One thing Block seems amused and bemused by, as he reflects, is a consistent bloody-mindedness on his own part, an unwillingness to take the path of least resistance even when that might well've been the safer bet, the arguably more sensible approach. And he tends to both critique himself and to put forth some evidence, not necessarily required to tell the main narrative of his life but for whatever reason useful to include, such as his occasional youthful seeking out the services of prostitutes and his live and let live attitude toward one friend who, as a middle-aged man, conducted a years-long affair with a girl from her earliest puberty to her breaking it off with the man when she was almost at voting age (slightly different Challenges to the Reader than "Ellery Queen" used to specialize in). Meanwhile, the more important developments are limned, such as how he realized his work-study adventures via Antioch College (which specialized almost to a fault in such a program) led to him realizing that he was fitting into the work world, via the Scott Meredith Literary Agency and the early writing assignments he took on in various capacities in and out of that clangorous workhouse (and scam perpetrator), better than anything the imprimatur of finishing his Antioch degree would ever help with...and how also a safe, steady corporate job, however much security it might provide for his new family after marriage and how good he was at what was required by it, just was not going to be the right fit for him in the long term...and, yet also, how often he would let his not always justifiable sense that he needed to See This or That Thing Through lead him down needlessly troublesome pathways, even if only temporarily. I can relate. I suspect too many of us can.
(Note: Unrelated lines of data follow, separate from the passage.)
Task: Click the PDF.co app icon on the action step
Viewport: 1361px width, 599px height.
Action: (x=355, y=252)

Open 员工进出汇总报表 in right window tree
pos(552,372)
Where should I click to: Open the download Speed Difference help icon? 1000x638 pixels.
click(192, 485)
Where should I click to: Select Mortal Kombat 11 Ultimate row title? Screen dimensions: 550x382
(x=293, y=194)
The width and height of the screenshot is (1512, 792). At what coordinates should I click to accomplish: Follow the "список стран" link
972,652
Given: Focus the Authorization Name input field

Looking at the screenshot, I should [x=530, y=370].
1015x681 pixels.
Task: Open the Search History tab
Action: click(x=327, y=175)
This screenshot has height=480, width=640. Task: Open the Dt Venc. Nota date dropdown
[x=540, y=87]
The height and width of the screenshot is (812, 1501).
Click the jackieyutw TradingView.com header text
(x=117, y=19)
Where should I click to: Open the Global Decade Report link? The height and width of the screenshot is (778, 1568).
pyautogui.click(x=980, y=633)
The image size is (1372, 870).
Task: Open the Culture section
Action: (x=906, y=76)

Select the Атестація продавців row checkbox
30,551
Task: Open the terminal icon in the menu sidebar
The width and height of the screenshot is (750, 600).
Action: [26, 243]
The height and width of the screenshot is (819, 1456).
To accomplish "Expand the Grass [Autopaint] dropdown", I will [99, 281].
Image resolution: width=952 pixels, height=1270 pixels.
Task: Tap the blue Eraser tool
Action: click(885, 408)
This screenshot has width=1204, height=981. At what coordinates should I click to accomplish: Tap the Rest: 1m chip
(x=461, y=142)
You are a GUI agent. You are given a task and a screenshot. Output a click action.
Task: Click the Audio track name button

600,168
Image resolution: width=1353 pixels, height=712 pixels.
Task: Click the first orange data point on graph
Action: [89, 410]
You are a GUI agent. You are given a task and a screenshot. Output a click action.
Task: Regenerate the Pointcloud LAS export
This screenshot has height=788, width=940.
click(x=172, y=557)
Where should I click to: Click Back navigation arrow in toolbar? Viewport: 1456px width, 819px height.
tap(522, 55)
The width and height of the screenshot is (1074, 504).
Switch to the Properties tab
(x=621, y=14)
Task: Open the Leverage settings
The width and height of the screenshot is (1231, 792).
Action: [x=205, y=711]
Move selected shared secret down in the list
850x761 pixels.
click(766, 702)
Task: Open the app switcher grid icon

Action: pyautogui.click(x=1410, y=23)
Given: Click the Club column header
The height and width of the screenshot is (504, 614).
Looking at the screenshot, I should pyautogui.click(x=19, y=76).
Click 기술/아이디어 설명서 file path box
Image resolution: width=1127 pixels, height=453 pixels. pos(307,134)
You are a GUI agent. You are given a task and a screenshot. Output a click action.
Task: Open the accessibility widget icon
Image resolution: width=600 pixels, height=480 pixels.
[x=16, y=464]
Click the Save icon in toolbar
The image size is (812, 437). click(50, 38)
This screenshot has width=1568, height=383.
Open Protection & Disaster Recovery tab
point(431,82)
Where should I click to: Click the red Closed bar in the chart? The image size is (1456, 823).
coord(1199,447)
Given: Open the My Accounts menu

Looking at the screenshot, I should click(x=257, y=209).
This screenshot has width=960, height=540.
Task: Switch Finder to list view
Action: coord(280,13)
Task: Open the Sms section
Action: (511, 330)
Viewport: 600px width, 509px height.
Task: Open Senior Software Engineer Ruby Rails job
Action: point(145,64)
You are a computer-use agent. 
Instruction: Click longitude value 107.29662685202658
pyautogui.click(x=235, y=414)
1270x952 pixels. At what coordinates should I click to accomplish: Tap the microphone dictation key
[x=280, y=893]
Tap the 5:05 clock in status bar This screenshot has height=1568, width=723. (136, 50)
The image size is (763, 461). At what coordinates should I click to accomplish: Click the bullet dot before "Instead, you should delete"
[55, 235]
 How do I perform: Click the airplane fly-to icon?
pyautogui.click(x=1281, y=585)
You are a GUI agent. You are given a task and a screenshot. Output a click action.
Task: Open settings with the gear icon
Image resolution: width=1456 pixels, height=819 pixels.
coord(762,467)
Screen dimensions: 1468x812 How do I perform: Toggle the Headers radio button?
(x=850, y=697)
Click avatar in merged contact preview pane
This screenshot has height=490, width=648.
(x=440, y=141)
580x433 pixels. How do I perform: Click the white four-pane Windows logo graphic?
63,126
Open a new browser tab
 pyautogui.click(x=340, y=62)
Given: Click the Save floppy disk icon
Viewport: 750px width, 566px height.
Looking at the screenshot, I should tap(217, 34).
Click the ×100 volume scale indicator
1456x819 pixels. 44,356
This is a compelling and informative, informal and instructive, look at how it is and what it means to be its author, and that's what memoirs are for...it certainly fills in a sense, particularly, of how life worked at the Meredith Agency, which Barry Malzberg and others have written about at length or too briefly as well, in a more matter-of-fact manner than many have done (SMLA was entirely too influential to Tell All about, at its height, and it certainly touched on the lives and work of too many of the more interesting writers, editors and others over the past century to not be looked into in detail, as Block makes clear, while not taking on the panoramic task himself, at very least at this time).
Block needed to be a writer, and we are all better off that he met that need. And this is an eminently readable and insightful account of how that happened, and the times and situations in which it happened in. Not too much more one could ask for, except perhaps for more similar memoirs from some of the other participants, and anything Block chooses to eventually say at similar length, beyond the framing comments provided here about the composition of this book, about how things have gone since.
2 comments:
This is on my kindle and I know I started it but doubt I finished it (despite its worthiness). Thanks for the reminder.
It's, if anything, a more compelling read as it goes along.